As you enter CounterPulse, projected words are scattered across the side and back walls of the performance space. “Water pipe” reads one under the pipe that runs just below the ceiling. “Dag” reads another, above the head of performer Dag Andersson, seated in a fold up chair upstage, deeply engaged in a conversation with his smart phone. Names of the artists involved in the piece (“Dag”, “Sheldon”…) as well as the objects that make up the space (“concrete block”, “rear”, “side”…) intermingle undifferentiated across the walls, suggesting their innate interconnectedness. Seemingly self evident, this relationship -between artist and venue- has been seriously compromised in the San Francisco art scene, where many artist-run spaces have been shut down due to the sudden frenzy of the real estate market, most notably fueled by the recent tech boom.
This situation provides one of the running threads in Jess Curtis/Gravity’s last piece The Dance That Documents Itself, which is in its final run at CounterPulse this week. As Curtis states in the program notes, “Twitter buying the building on the opposite corner of the block where you are now sitting enabled the landlord of this building to increase rent beyond anything that CounterPulse could ever afford,” forcing the organization to look for a new space. Thanks to the support of the Community Arts Stabilization Trust, CounterPulse will move into a newly renovated space in the Tenderloin. But most arts organizations do not have such a success story and are obliged to shut down, leading Curtis to share his “concern that SF’s rich culture of artist-run underground spaces is on the verge of disappearing entirely.”
While unquestionably responsible for this situation, technology also provides new creative possibilities to artists, as Curtis is prompt to demonstrate. During the first section of his piece – “Saying What I’m Doing”- he transforms the current phenomenon of social media into a generator of performance material. “I am beginning,” he announces, as he stands on the floor. “I am standing,” he continues, signaling what is happening both externally and internally as he stands and moves around the room. Soon after, performer Abby Crain and Curtis exchange short imperative sentences, reminiscent of text messages, that act as choreographing prompts: “Slouch” proclaims Crain to Curtis, who executes his partner’s order. “Sit up” he responds, and Crain straightens her spine. And so their duet continues, moderated by their vocal cues to each other.
The ambivalent relationship between art and technology that Curtis’ piece tackles is most poignantly exposed during intermission, or what Curtis calls “Inner Mission.” The choreographer departs from both stage and the theater itself, for a bike tour around the Mission district. Technology allows Curtis to be here and there at the same time, interacting with the viewer from afar while biking through the rainy streets of the San Francisco night with a video camera attached to his body. Technology allows the artist to expand time and space, the two cornerstones of dance and art performance. Although with an ironic twist, technology is used here to locate former body-based arts organizations that have been forced to close because of the changing economics, such as 285 9th Street, home of the Climate Theater for 25 years before its closure in 2010, or 1519 Mission, a performance space started in 1978 by Jon Sims, which closed in 2010.

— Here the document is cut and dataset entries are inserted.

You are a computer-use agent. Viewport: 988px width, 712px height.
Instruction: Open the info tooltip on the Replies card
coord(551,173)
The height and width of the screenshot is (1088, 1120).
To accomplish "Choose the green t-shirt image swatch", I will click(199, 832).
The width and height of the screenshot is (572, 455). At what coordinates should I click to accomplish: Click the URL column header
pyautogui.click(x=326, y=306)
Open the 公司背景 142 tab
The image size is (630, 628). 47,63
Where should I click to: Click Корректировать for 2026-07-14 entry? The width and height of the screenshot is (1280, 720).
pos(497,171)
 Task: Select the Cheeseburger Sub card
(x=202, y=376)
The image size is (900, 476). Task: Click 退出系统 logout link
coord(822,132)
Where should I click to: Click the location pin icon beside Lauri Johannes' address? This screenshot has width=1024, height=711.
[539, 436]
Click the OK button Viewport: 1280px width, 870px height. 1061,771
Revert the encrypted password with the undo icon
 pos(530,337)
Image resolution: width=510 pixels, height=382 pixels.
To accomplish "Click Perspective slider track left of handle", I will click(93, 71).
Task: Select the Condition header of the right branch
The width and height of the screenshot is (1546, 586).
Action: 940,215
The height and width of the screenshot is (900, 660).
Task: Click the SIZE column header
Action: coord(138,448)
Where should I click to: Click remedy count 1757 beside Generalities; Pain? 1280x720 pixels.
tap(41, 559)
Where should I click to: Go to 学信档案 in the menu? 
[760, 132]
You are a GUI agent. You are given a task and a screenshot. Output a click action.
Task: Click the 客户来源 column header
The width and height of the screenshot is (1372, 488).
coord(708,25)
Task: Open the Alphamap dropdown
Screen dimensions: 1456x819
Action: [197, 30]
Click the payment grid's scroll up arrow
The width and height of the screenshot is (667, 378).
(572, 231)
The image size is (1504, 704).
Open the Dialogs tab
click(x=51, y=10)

Not only comprised of inanimate parts, these spaces hold memory, build community and sustain the creative process, Curtis reminds us. When stopping his bike in front of the door of these former arts organizations, Curtis gives us a short history of the place, remembering seeing a show here or taking a class there. Back at CounterPulse, while “saying what [he] is doing,” he shares excerpts of his own history as a viewer, recalling past performances, which have incontestably influenced his trajectory and work. “Remembering a piece I saw in 1991, Steve Paxton’s improvisation on Goldberg Variations,” Curtis calls out, as he moves his arms and hips, attempting to “create the feeling in my body reminding me of that piece.” But quickly that memory leads to “remembering a reiteration of the piece I saw in Berlin in 1994,” he continues. The memories of these artists who have come before and influenced him are attached to a place and a moment in time, reaffirming that artists performing in venues are key to the reproduction and continuation of the creative cycle.
The piece poetically exposes the vulnerability of artists in a city that is prompt to push them out. There is certainly vulnerability in Crain’s risky balance on Curtis shoulders. She stands tall, letting his hands go, while he walks on his toes forward. She challenges him to add a sway to his hips, rendering the balance even more precarious. Vulnerability also, when Crain and Anderson engage in a riveting series of jump flips, their bodies knit in a tight circle, slipping and falling at times. Vulnerability again, when Curtis stands naked during the last section of the piece, next to performer Rachael Dichter, dressed in tight pants, heels and a fur jacket, open enough to disclose a black brassiere.
The projected name tags at the beginning of the piece somehow bring to mind the yellow post-it stickers filled with foreign names, scribbled in handwriting, that people learning a new language might stick all around the house. These colorful flags indicated a whole linguistic world to conquer, and contained a hint of studiousness, exoticism and possibilities. In The Dance That Documents Itself, the projections do not point to a new and exciting world to discover, but instead one to save, with artists in mind. A world that understands that, in order to both preserve and enhance the vitality of culture, artists need access to affordable space to continue to practice, explore and shatter the boundaries of their field.